Online, nothing happens
Because we live less connected to our bodies, we resign ourselves to stimulation that merely hooks our attention and gets us to react. Because the mind cannot feel we are drawn to reactive media as a stand-in for embodied or actual interpersonal options. In the language sense, it's like living in sentence fragments, an abundance of verbs and adjectives.
So although the practice of writing will probably someday be superseded by some technological advancement, for me it's an essential way to reflect on how I bring attention to my life.

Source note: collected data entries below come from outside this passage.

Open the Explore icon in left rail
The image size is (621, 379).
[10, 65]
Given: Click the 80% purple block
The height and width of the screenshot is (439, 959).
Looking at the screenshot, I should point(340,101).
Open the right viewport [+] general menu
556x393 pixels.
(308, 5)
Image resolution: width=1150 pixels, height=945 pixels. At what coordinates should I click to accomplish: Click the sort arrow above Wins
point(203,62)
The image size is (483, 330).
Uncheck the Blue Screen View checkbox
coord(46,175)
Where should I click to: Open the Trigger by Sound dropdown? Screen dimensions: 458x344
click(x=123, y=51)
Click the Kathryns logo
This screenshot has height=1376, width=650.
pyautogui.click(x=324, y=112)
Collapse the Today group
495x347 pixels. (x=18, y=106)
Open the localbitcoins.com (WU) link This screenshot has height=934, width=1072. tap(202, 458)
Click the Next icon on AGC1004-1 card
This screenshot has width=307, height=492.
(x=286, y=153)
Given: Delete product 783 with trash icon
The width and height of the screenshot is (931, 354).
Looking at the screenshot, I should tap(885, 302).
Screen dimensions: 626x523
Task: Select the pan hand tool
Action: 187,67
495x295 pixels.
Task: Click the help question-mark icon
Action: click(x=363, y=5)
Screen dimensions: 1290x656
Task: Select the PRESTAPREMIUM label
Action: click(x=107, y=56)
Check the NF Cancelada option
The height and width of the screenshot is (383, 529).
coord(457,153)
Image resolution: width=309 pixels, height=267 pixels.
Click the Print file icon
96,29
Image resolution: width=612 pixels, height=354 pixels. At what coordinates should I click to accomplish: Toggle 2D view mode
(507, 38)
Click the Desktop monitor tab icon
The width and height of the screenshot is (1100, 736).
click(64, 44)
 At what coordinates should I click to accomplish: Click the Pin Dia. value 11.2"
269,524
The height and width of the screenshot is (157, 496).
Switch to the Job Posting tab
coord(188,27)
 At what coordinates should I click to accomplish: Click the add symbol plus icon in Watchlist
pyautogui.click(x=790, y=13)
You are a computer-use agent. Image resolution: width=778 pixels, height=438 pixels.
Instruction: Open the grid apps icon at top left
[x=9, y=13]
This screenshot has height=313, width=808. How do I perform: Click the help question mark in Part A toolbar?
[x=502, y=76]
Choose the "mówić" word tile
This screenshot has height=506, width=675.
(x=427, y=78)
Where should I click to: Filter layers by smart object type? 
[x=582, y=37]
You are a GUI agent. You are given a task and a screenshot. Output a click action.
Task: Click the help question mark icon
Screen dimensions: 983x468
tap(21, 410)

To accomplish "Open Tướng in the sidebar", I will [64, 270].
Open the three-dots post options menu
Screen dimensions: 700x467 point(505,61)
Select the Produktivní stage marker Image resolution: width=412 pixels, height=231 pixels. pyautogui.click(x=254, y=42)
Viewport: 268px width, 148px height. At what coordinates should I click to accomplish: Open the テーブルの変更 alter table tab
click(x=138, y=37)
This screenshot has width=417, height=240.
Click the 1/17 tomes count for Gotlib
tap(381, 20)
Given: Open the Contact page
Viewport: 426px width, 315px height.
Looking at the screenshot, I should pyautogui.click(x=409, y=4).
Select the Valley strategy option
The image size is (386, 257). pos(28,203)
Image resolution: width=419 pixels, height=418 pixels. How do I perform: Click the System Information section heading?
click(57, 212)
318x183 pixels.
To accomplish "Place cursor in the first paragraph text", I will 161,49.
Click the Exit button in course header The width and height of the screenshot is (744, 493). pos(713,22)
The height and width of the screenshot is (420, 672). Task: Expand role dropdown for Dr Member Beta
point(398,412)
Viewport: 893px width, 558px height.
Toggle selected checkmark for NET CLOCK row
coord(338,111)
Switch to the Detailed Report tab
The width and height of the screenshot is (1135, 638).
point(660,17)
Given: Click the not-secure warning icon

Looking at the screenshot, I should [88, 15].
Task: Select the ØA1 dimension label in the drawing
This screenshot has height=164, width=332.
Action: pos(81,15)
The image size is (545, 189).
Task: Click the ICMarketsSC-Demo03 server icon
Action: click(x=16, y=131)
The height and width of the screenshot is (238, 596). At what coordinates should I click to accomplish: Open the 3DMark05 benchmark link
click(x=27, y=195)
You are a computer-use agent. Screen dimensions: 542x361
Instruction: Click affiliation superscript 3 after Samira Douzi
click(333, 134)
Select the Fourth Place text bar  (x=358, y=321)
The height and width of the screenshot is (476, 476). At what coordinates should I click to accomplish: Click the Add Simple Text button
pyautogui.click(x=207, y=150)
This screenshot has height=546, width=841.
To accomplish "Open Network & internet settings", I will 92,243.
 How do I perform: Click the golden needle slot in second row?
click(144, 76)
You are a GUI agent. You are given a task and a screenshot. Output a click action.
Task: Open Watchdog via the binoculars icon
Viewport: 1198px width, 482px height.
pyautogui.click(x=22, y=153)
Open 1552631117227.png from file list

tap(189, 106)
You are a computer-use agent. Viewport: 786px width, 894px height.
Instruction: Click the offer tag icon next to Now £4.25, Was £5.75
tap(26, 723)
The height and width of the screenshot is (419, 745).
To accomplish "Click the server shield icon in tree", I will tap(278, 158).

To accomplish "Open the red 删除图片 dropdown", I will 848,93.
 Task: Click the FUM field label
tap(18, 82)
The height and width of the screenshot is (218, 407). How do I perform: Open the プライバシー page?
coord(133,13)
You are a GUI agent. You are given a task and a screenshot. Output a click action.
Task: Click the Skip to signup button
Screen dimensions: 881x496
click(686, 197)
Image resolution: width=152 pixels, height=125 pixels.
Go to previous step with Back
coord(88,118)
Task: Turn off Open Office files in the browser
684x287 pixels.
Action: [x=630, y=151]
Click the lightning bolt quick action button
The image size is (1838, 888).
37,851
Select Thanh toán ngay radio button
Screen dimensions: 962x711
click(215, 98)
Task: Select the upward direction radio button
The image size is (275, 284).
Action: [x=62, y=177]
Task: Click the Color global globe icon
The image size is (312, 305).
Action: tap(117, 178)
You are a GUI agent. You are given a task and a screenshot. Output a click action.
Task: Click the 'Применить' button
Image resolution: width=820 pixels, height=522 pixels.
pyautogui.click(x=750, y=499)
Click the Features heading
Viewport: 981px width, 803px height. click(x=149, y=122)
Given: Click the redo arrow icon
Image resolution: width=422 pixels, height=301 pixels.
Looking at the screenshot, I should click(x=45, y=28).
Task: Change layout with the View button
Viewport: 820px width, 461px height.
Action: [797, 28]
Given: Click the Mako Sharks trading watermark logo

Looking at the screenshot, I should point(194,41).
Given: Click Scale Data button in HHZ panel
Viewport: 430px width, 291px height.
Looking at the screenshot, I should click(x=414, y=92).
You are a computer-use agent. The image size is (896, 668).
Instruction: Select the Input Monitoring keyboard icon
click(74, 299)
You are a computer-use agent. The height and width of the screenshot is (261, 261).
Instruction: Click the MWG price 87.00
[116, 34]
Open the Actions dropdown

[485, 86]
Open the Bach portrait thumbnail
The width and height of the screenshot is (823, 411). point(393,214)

This is a concern more upstream than most other reasons why I write. More important than the fact that it is writing is the discipline of it, and the relationship that gets formed within myself that I do it. This is probably true of any artist with any craft.
When people talk about mastery as something to aspire to, it's not only because it allows you to compete at a higher level, because competition is merely one means of practicing. I think it's parallel to how I have heard that all religious leaders or gurus can get along with each other.
Different traditions are different, and we'd muddy the water by saying they're all the same once you get good enough. But a master of one would not fight with a master of another. After mastery, there’s just too much to discover.
In the Zen tradition, for example, there is some fantastic writing that came about through the meeting of a Zen master and a military leader, a master of swordsmanship, which you can read in books like The Unfettered Mind and The Life-Giving Sword.
The sword that kills is the sword that gives life.
- Yagyū Munenori
I’ll leave it at that for the time being.
Creative discipline cultivates self-knowing
It interests me to experience different registers of my voice and to cultivate familiarity with them because doing this brings about a sense of knowing my inner characters, seeing the lenses of the psyche.
If the self and consciousness can be thought of as a ray of sunlight, different circumstances and styles have an effect like sending light through a prism, and these varied rays of self can be encountered and made familiar by working intentionally in different styles and registers of voice.